GIOVEDÌ SANTO
9 APRILE 2020

 

Sorelle e fratelli,

Chiesa pellegrina in Nocera Inferiore – Sarno,

mai come in questa sera noi comprendiamo l’invito del Signore: “Beati gli invitati alla cena del Signore”. Si, sorelle e fratelli, siamo invitati a partecipare alla cena preparata per noi, è la cena dell’Agnello! Seduti a tavola con Gesù, questa tavola che è anche un altare, forse la cosa più bella in questo momento di tristezza e di preoccupazione è elevare un canto al Signore: “Che cosa renderò al Signore per quanto mi ha dato? Alzerò il calice della salvezza e invocherò il nome del Signore” (Sal 115,3). Carissimi confratelli sacerdoti, alzando il calice della nostra ordinazione – per la quale non avremo mai abbastanza ringraziato il Signore – raccogliamo tutte le lacrime, tutte le sofferenze, le gioie, le speranze… “Alzerò il calice della salvezza e invocherò il nome del Signore”!

E sappiamo – da quella certezza che ci viene dalla fede – che quel calice sarà ricolmo della grazia di Dio, sarà ricolmo dei suoi doni … e ancora la Chiesa potrà essere ministra di misericordia e di pace, perché fino a quando sarà celebrata anche una sola messa, la Chiesa esiste, la Chiesa nasce, la Chiesa annuncia! È vero, non c’è Chiesa senza Eucaristia, non c’è Eucaristia senza Chiesa e il vescovo stasera porta con sé tutti i vostri aneliti, tutte le vostre gioie qui nel cenacolo della misericordia e della pace. E da questa Chiesa Cattedrale, quasi a cerchi concentrici, la misericordia di Dio possa raggiungere ogni famiglia, ogni casa, ogni chiesa domestica, dove ci sono altari di sofferenza, dove ci sono altari di speranza.
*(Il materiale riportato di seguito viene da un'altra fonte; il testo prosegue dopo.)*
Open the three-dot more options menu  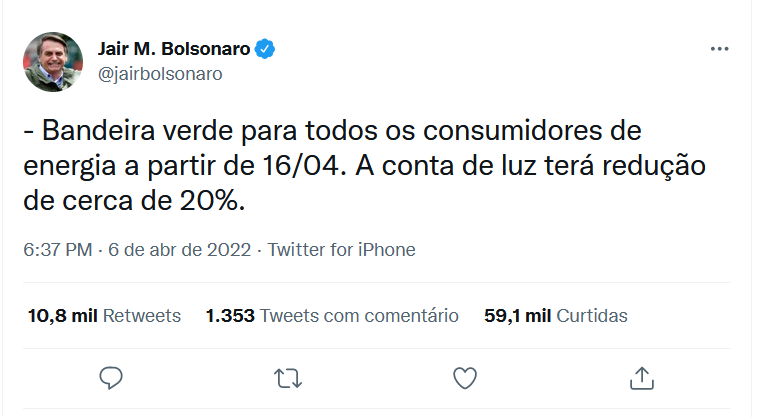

Abbiamo ascoltato la prima lettura che ci ha ricordato come la festa di Pasqua all’inizio sia stata una festa familiare, la festa della famiglia! Ogni famiglia si doveva radunare per consumare l’Agnello e, se la famiglia fosse stata piccola, si sarebbe dovuta associare alla famiglia vicina. Festa di famiglia perché “in quella notte – dice il Signore – io passerò”: è l’angelo sterminatore! Ancora oggi fuori passa il male che prende tante forme, tanti colori, tanti aspetti. La famiglia – e ce ne stiamo accorgendo di più in questi giorni! – è il luogo della salvezza, le sue porte sono segnate dal sangue dell’Agnello, dal sangue di quell’Agnello perfetto, di quell’Agnello che è il Cristo.

Anche Gesù nella sua Pasqua ha voluto celebrare con un’altra famiglia: i discepoli, la Chiesa. Essi gli chiedono “dove vuoi che prepariamo per la Pasqua? […] andate in città” (Mt 26,17-18). Si fanno prestare una bella sala al piano superiore e durante quella cena non c’è più il sangue dei capri o degli agnelli, ma l’Agnello pasquale è Gesù, e le porte segnate dal sangue non sono più le porte dietro le quali le famiglie si rinchiudono ma è la croce stessa segnata dal sangue di Cristo. Durante la notte della Pasqua non si poteva lasciare Gerusalemme, secondo un’antica tradizione, perché c’era il male. Gesù in quella notte con i discepoli va oltre il Cedron, va oltre il limite, affronta la notte, affronta la morte. Lo aveva detto ai discepoli: “Abbiate coraggio, siate nella pace, io ho vinto il mondo” (Gv 16,33)!

Sorelle e fratelli, ogni messa è la celebrazione di questo mistero! Domani, Venerdì Santo, quel corpo, il corpo di Gesù, lo vedremo rigato di sangue, flagellato, vilipeso, ma Gesù è grazia che previene, ha fatto uno scherzo a coloro che lo vogliono mettere in croce! Certo lo metteranno in Croce ma Egli si è nascosto in un po’ di pane, si è nascosto in un po’ di vino. Nessuno mai potrebbe pensare di andare a scovarlo in un pezzo di pane e in un sorso di vino.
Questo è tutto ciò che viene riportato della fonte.